Note After a data update message is read from a data source, two write records are generated: update before and update after. The two write records have the same sequence ID.
scn The SCN of a data source. This field is valid when the data source is an Oracle database.
op The type of the operation that is performed on the data in a data source. Valid values:
  • INSERT: inserts data.
  • UPDATE_BEFOR: updates data (before).
  • UPDATE_AFTER: updates data (after).
  • DELETE: deletes data.
  • TRANSACTION_BEGIN: starts a data source transaction.
  • TRANSACTION_END: terminates a data source transaction.
  • CREATE: creates a table in a data source.
  • ALTER: modifies a table in a data source.

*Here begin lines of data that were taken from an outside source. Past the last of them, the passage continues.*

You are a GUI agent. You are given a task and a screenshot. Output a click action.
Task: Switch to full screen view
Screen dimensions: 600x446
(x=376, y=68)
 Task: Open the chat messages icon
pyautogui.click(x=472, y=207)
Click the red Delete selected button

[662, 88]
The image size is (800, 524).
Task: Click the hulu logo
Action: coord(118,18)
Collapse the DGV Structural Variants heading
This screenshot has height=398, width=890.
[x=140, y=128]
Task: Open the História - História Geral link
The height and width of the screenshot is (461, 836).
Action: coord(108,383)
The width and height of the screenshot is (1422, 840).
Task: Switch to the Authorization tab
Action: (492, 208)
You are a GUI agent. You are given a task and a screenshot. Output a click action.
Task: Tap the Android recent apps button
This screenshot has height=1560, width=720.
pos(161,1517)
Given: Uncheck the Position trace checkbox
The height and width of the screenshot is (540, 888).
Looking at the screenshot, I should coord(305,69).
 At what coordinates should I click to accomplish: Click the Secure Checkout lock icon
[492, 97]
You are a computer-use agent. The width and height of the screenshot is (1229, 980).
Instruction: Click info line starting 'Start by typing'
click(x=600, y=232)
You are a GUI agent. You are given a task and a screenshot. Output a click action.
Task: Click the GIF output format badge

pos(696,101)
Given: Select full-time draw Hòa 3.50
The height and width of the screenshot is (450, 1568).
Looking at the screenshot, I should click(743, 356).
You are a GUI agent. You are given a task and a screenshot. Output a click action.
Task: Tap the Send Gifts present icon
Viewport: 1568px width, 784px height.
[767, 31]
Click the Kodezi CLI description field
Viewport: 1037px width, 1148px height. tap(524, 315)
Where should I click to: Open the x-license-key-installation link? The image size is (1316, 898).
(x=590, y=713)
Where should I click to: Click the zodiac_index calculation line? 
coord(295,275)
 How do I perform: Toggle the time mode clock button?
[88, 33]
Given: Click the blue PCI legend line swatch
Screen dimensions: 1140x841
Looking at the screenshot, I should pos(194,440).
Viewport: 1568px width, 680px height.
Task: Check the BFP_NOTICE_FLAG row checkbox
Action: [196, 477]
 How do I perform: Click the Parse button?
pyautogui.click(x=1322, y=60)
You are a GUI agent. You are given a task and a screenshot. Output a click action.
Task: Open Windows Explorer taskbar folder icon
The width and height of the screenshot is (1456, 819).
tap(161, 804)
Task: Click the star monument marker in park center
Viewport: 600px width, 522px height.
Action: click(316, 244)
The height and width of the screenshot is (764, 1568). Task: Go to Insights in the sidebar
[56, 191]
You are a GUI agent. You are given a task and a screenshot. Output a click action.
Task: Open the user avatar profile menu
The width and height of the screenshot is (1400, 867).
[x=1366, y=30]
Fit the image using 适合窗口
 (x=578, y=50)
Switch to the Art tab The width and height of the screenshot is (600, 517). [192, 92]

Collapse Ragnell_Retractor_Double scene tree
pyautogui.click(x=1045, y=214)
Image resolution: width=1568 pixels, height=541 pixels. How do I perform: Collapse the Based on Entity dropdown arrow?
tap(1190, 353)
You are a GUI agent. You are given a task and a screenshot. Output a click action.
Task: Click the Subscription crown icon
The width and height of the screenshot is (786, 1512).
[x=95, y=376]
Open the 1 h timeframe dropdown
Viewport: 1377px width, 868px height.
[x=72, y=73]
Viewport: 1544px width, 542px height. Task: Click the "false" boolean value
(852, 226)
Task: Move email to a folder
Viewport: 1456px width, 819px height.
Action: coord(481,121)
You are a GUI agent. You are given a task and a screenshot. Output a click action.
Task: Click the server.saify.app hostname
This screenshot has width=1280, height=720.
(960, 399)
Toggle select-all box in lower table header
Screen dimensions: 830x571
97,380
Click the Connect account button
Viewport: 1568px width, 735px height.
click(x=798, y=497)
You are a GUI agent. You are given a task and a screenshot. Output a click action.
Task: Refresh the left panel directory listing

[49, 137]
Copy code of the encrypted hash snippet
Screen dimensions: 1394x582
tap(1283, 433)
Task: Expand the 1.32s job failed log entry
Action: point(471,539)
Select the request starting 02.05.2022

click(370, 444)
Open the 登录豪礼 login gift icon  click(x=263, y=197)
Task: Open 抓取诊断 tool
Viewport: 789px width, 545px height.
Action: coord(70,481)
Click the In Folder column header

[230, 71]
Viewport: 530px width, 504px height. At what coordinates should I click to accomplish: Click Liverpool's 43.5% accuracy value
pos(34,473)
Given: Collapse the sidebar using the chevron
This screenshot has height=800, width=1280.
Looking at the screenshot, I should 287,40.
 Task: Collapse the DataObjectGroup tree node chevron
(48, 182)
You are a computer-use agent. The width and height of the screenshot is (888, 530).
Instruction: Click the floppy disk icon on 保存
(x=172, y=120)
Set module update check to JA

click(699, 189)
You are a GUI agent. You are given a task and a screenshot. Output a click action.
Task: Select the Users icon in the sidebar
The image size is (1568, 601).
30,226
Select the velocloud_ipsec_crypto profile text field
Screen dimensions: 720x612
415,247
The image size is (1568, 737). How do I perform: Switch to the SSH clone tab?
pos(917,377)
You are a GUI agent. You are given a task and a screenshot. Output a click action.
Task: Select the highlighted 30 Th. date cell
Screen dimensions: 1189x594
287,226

  • QUERY: queries data changes in a database by executing the SQL statements that cause the data changes.
  • TRUNCATE: removes all rows from a table in a data source.
  • RENAME: renames a table in a data source.
  • CINDEX: creates an index.
  • DINDEX: deletes an index.
  • MHEARTBEAT: a heartbeat message which indicates that a sync node runs normally when no new data is generated in a data source.
timestamp The timestamp of a data record. The value is of the JSONObject type.
  • eventTime: the time when the data in the source database changes. The value is a 13-bit timestamp in milliseconds and is of the Long type.
  • systemTime: the time when the sync node reads the change message. The value is a 13-bit timestamp in milliseconds and is of the Long type.
  • checkpointTime: the specified time when the synchronization offset is reset. The value is a 13-bit timestamp in milliseconds and usually equals the value of the eventTime field. The value is of the Long type.
ddl This field is specified only when the schema of a table in a data source is changed. The value is null when an operation, such as data addition, deletion, or modification is performed in a data source.
  • text: indicates the text of a DDL statement in a data source. The value is of the String type.
  • ddlMeta: a Base64-encoded string that is obtained from a serialized Java object. The Java object records a DDL-based change. The value is of the String type.
version N/A The version of data in the JSON format.